**WHAT YOU SHOULD DO**.
Would you copy every record exactly as it stands and drop the pictures?

Collected data:
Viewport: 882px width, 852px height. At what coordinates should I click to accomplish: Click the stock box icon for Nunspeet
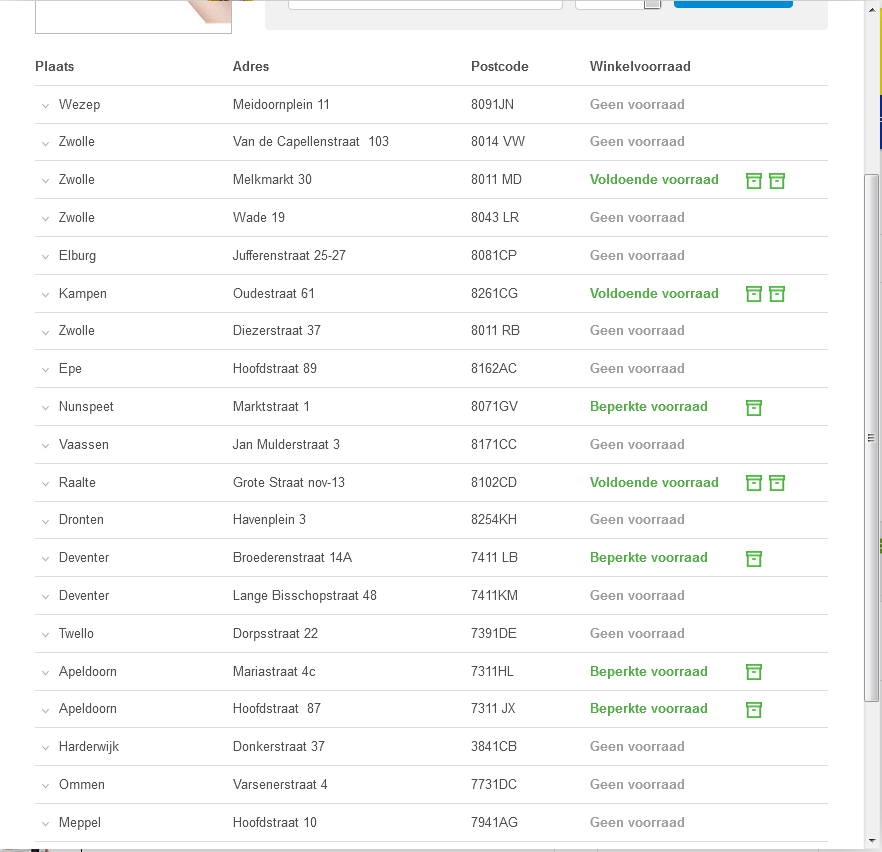pos(754,407)
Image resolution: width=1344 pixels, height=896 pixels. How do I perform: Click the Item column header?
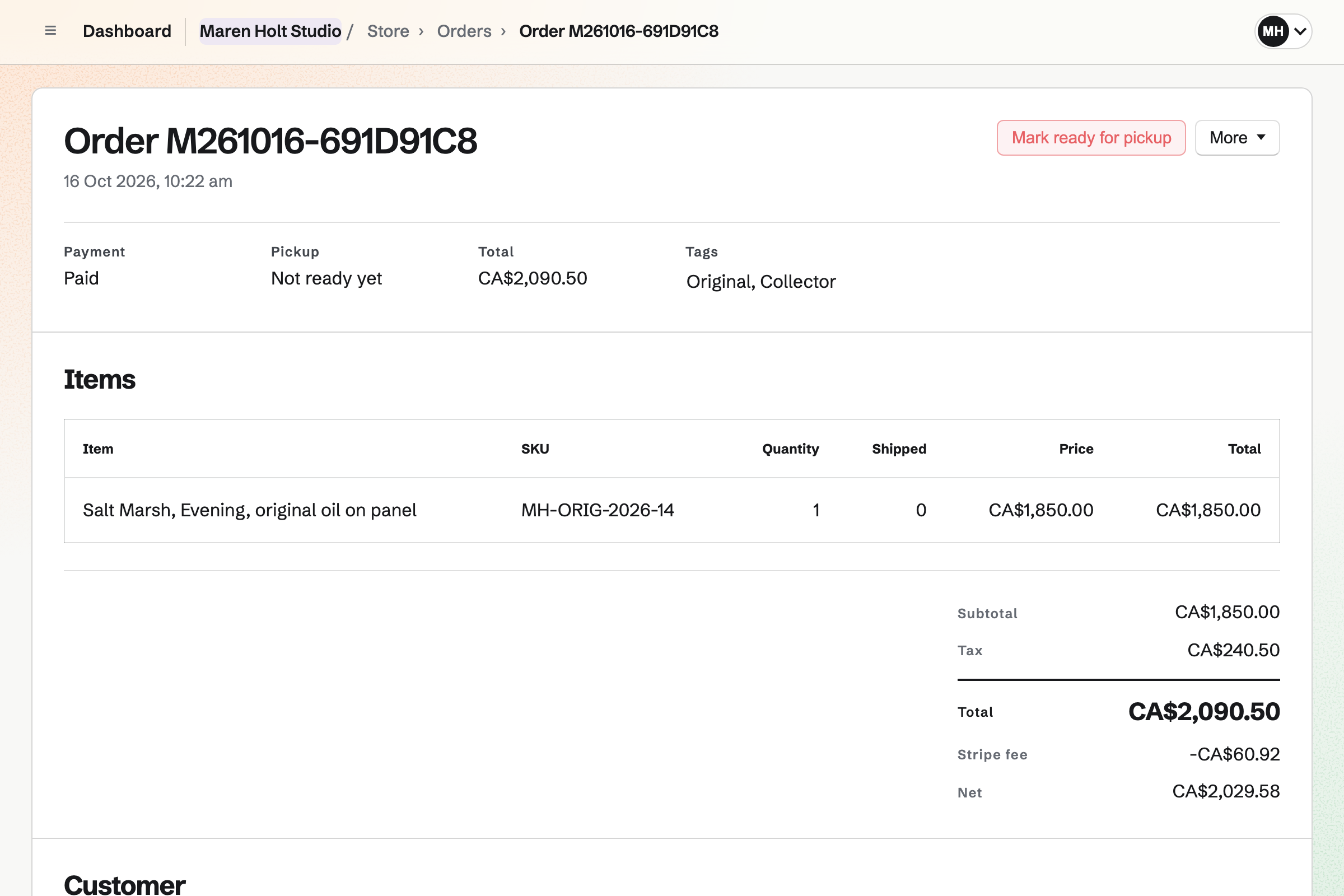(97, 449)
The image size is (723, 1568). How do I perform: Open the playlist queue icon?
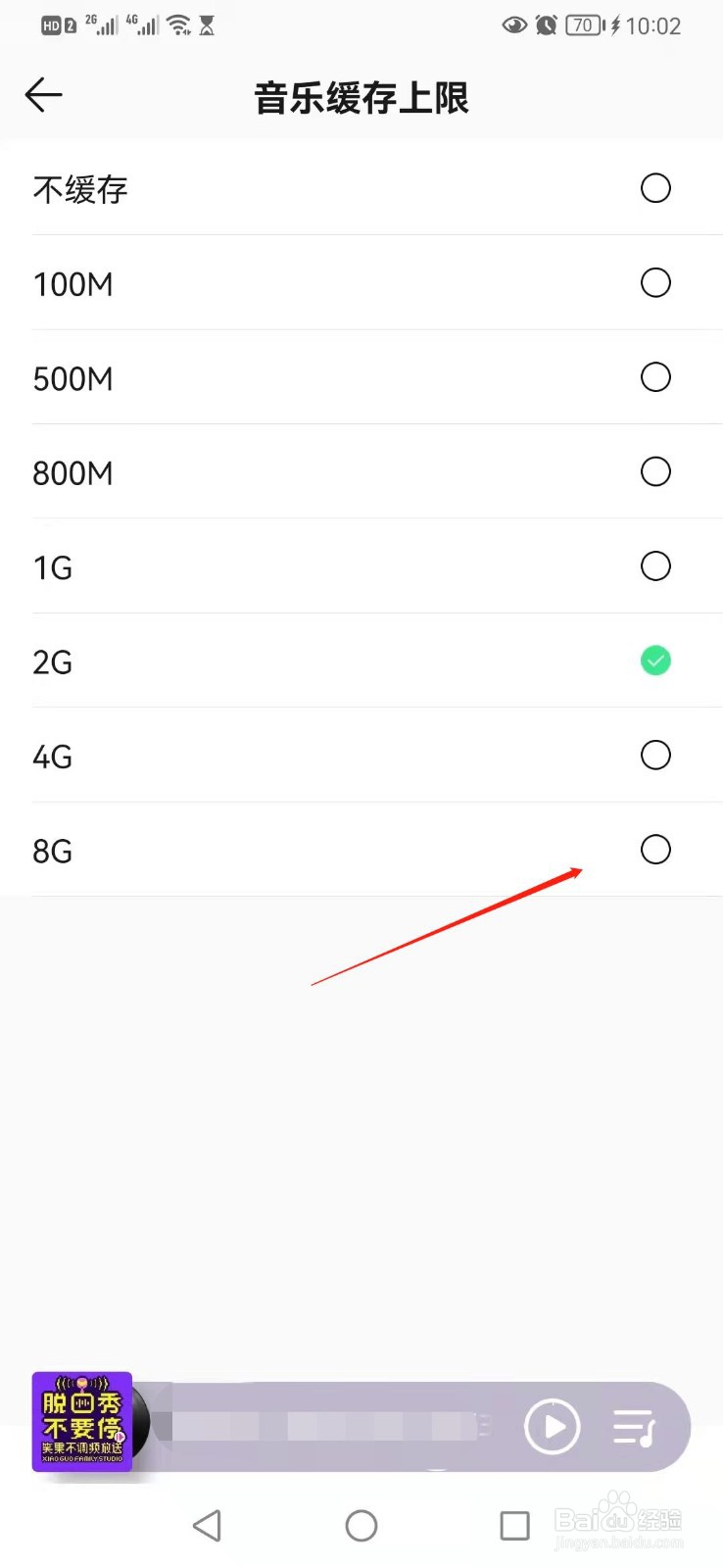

**FINAL ANSWER**.
Viewport: 882px width, 852px height. At what coordinates should I click to accomplish: Click the stock box icon for Nunspeet
pos(754,407)
Image resolution: width=1344 pixels, height=896 pixels. How do I perform: Click the Item column header?
(97, 449)
The image size is (723, 1568). How do I perform: Open the playlist queue icon?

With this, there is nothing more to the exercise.